Hoy empezó el día con un sol picante... sol de lluvia. A medio día aun con el sol alumbrando con fuerza, empezaron los truenos. Un rato después se oscureció todo y el ambiente se mantuvo cargado hasta las 5:00 p.m. cuando el poder de la naturaleza empezó a caer sobre el jardín.
A mí me fascina ese poder ante el cual somos diminutos, insignificantes. Me fascina la naturaleza despierta: las tormentas, los tsunamis, las avalanchas, los huracanes... esa fuerza ante el cual no podemos sino caer de rodillas.
Pasé largas noches en Cartagena cazando tormentas. Cámara en mano, me acerqué a la madrugada muchas veces fotografiando los rayos que allá no son como los de las montañas que caen en picada o se ven en pequeños reflejos entre las nubes. Frente al mar los rayos caminan, se expanden, se apoderan del paisaje, se toman los cielos, el mar y la tierra.
Eso lo supe el día en el que viví un bombardeo. Mi apartamento tenía más ventanas que paredes y los vidrios temblaban en medio de una tempestad que no dejaba contar ni un segundo entre el trueno y la luz. Había tanta fuerza en el cielo que se apoderó de todo el lugar. Era el mundo en una fiesta eléctrica de millones de revoluciones, un escándalo monumental.
Primero me escabullí entre la cama con la mirada hacia el armario para evitar que si se reventaban los vidrios me cayeran en los ojos. Hasta las sábanas vibraban... pero entonces me di cuenta de que me estaba perdiendo del espectáculo: esa fuerza que era la rabia misma y la euforia juntas. Era el tambor y las trompetas al tiempo, el jolgorio de los dioses hablando a viva voz en un alegato animado e intenso.
Entonces salí al balcón cámara en mano, aunque aturdida por las explosiones cada tres segundos. Mi corazón palpitaba con fuerza entre la emoción y el espanto porque la tormenta estaba ahí, sin segundos de distancia. Entonces, en medio del estruendo capté a los rayos nadando en la piscina, justo frente a mis ojos. Un perfecto clavado de luces que iluminó todo el entorno y llenó la pileta de energía y luz.

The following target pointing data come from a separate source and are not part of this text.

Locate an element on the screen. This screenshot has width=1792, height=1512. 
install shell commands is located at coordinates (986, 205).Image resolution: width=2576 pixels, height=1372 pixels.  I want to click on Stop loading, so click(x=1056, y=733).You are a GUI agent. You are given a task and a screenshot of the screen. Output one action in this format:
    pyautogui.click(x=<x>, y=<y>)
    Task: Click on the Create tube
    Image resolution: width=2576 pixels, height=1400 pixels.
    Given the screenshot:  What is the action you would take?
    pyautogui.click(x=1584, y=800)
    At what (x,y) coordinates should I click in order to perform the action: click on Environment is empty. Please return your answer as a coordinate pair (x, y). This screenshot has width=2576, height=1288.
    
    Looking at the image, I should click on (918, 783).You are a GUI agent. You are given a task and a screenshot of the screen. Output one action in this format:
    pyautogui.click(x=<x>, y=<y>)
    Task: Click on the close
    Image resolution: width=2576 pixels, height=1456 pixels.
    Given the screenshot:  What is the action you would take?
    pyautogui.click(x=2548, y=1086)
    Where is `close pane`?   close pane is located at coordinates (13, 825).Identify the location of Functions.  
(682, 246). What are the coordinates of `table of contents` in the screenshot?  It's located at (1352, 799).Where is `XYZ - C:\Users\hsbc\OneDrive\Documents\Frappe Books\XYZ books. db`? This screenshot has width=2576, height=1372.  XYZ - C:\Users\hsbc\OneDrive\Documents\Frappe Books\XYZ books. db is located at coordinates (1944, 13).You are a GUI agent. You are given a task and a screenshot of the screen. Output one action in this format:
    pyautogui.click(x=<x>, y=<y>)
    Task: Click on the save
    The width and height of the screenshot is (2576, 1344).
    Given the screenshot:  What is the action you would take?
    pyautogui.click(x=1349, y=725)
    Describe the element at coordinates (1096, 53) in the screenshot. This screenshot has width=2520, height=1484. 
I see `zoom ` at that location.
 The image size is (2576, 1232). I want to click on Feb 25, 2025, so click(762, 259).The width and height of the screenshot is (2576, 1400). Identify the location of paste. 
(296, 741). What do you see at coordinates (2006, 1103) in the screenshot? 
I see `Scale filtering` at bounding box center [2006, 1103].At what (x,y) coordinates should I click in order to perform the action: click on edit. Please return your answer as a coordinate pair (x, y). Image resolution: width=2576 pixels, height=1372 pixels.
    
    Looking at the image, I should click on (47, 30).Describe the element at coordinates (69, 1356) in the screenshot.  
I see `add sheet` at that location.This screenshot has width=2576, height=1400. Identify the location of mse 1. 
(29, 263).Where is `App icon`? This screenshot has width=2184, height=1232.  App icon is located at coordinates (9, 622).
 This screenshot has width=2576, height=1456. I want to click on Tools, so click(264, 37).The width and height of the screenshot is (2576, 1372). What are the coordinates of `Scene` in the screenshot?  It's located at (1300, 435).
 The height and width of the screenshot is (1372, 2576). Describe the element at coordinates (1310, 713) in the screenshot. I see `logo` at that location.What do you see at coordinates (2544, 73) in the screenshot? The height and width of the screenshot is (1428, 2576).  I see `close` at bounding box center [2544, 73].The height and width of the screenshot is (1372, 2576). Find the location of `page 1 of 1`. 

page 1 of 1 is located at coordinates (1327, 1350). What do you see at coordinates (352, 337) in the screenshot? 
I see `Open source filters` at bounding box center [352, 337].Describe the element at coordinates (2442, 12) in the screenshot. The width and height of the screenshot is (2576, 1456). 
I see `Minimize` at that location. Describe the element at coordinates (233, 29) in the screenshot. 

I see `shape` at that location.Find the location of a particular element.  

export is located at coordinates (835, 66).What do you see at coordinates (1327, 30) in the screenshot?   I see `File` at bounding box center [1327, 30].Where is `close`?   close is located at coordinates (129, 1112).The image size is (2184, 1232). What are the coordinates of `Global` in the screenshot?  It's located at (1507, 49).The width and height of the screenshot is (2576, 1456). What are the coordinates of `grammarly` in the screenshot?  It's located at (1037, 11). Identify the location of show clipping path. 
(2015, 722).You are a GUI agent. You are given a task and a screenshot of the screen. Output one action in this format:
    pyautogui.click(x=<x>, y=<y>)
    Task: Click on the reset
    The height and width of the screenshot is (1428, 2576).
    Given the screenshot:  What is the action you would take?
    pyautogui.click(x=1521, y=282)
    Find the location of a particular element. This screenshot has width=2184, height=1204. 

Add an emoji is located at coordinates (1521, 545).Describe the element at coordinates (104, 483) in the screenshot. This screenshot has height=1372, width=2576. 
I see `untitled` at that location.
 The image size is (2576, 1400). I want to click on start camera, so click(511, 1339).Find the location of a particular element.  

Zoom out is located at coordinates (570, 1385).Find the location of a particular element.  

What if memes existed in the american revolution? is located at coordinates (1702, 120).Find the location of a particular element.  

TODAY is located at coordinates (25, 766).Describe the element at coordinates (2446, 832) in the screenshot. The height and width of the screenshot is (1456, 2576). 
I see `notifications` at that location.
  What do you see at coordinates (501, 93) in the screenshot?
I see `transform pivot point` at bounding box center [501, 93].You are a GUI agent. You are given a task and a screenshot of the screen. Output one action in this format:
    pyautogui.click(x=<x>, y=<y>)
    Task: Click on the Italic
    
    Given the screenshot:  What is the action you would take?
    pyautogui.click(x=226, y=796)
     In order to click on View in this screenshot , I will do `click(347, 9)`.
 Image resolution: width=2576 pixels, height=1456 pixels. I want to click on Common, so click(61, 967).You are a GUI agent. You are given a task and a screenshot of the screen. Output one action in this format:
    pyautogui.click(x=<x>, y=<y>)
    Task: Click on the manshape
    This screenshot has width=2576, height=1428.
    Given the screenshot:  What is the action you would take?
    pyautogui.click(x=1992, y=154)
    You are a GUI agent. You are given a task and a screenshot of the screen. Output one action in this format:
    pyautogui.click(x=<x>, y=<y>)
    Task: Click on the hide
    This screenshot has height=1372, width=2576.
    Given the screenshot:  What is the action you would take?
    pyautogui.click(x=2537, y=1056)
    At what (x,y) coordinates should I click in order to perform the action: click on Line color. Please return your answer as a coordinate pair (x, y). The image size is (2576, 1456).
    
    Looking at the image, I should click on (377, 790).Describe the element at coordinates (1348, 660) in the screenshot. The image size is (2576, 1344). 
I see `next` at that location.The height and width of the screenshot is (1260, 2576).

Yo estaba en la primera fila de un evento majestuoso.
Así me aficioné a las tormentas y trasnoché muchas noches en el Caribe haciéndoles cacería y explorando en la cámara la mejor manera de captarlas, fascinada con ese poder de la naturaleza que nos enfrenta a nuestra más ínfima pequeñez... Cómo no sentir fascinación, cómo no doblegarse ante su gracia, ante el poder de la voz de las tormentas, ante la potencia de su canto, ante su fuerza.
Las coronas, lejos de acercarnos
a los tronos, nos arrebatan el control y el mando, nos enseñan de humildad; dejan en evidencia nuestra vulnerabilidad insegura y pretenciosa, oculta en el
dominio, en esa fantasía de la inteligencia que desde hace tiempo nos tiene
dando tumbos, lejos de las preguntas y de las respuestas.